Chronic pain - prevalence, demographic inequalities and healthcare utilisation: a primary care database analysis

Background Chronic pain (CP) is an ill-defined condition, often under-recorded in primary care records.

Aim To determine prevalence, evidence of health inequalities, primary care consultation rates and healthcare utilisation costs of CP.

Design & setting Cross-sectional, retrospective study using anonymised primary care data from all GP practices in one inner-city London area.

Method CP was defined on the basis of analgesic medication codes and novel inclusion of diagnostic codes for conditions known to be strongly associated with CP. CP prevalence and consultation rates were determined; comparisons were made with 31 other Long-Term Condition (LTCs). Consultation cost estimates were based on health care professional type and consultation mode.
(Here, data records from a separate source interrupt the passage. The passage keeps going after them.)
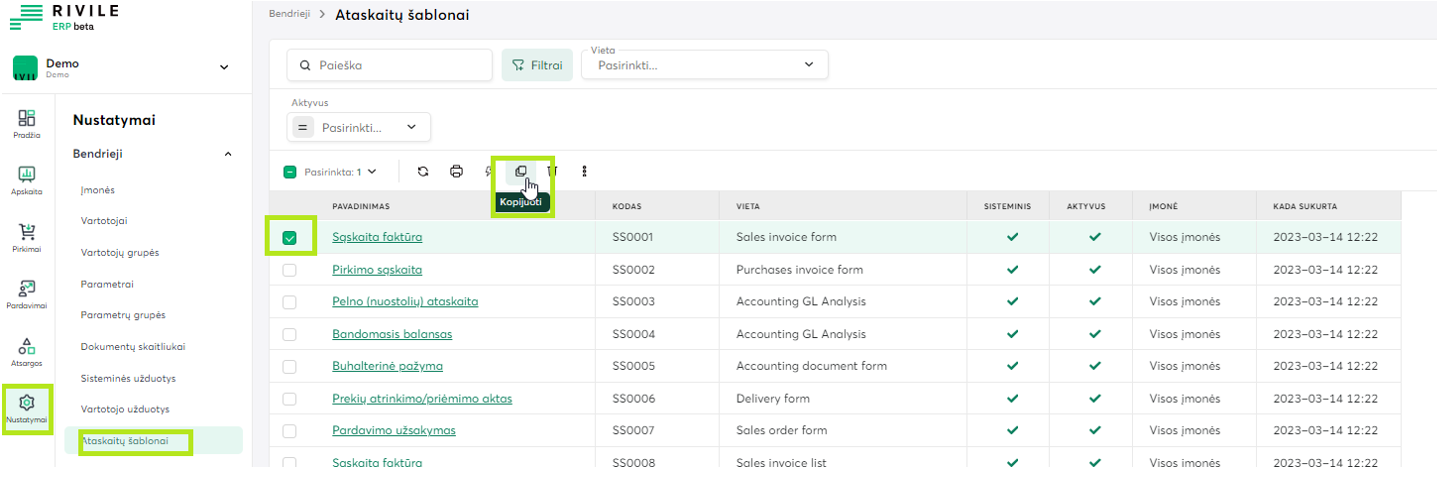The height and width of the screenshot is (493, 1437).
Task: Open Pradžia from the left sidebar
Action: pos(27,124)
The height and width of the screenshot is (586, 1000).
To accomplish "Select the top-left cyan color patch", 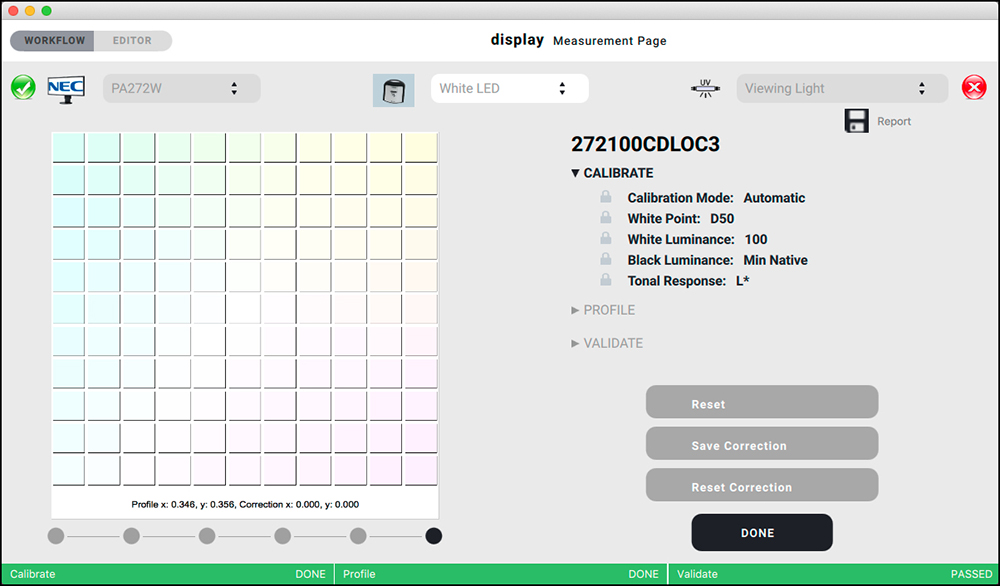I will tap(68, 147).
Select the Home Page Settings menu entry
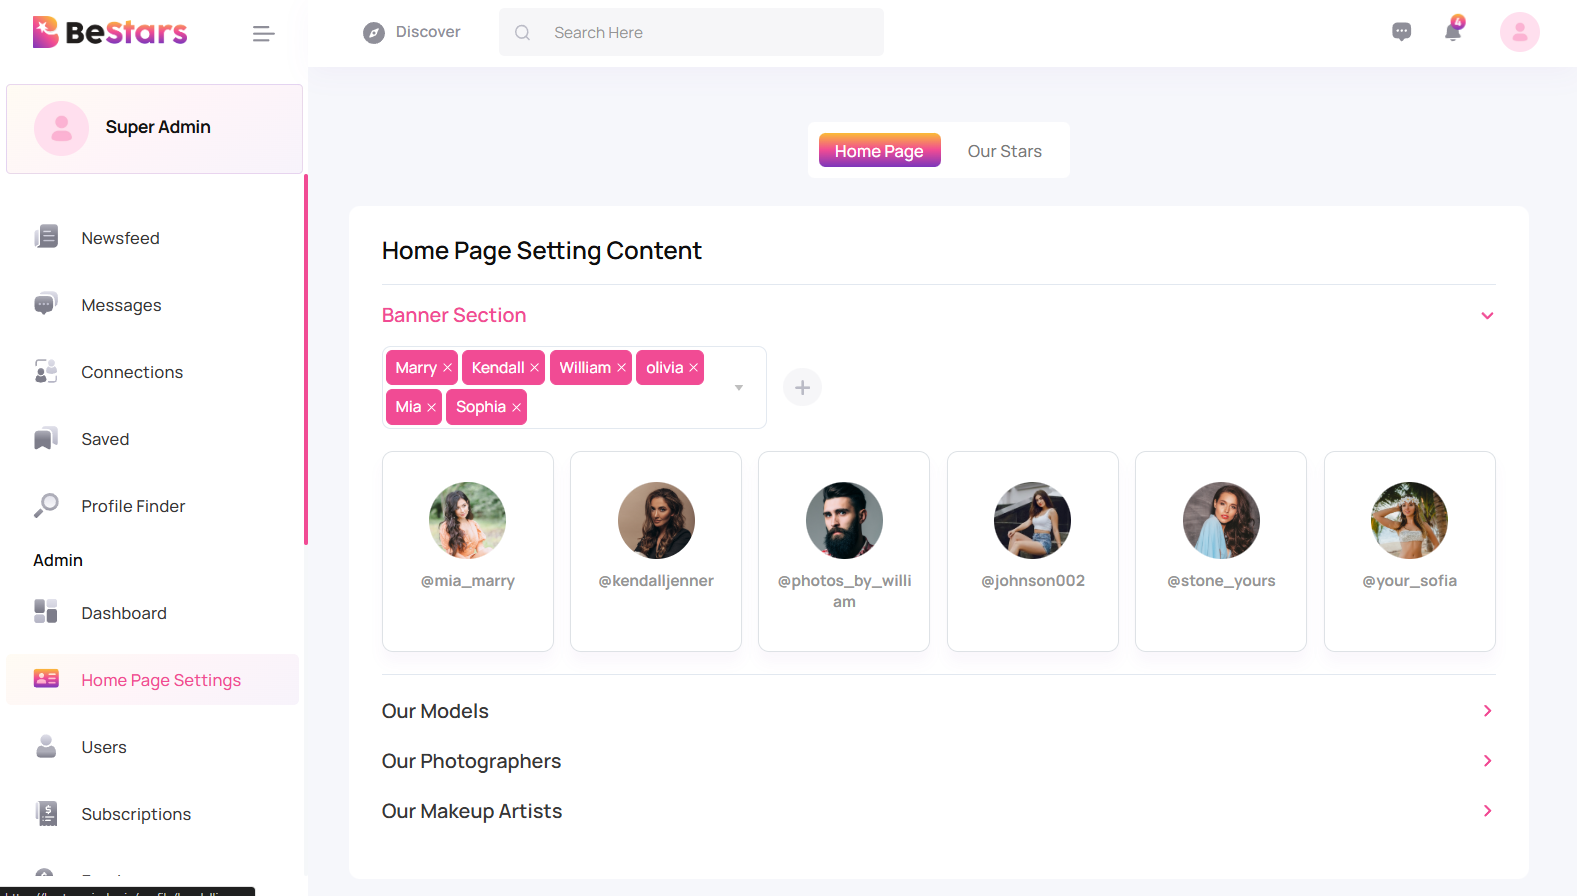 pyautogui.click(x=160, y=679)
Results 358 889 adult patients were registered in sample practices, with continuous (12-month) health care records available for 327 800 (91.3%). CP prevalence was 18.6%; the second most prevalent LTC after anxiety at 21.4%. CP mean annual consultation rates were 15.3/patient, the highest LTC consultation rate. CP incurred the highest primary care consultation costs of any of the included LTCs. Age was the strongest predictor of CP, particularly in those aged≥60 years (Adjusted Odds Ratio (AOR): 9.32; 95% Confidence Interval: 8.83 to 9.84; compared to 18–39-year-olds). Much smaller AORs were found for ethnicity, social deprivation, gender and non-UK country of birth.

Conclusion CP represents the most demanding LTC, in terms of consultation rates and costs, managed in primary care. Yet there is considerable uncertainty about optimal management and alternatives to long term, high volume primary care consultation rates.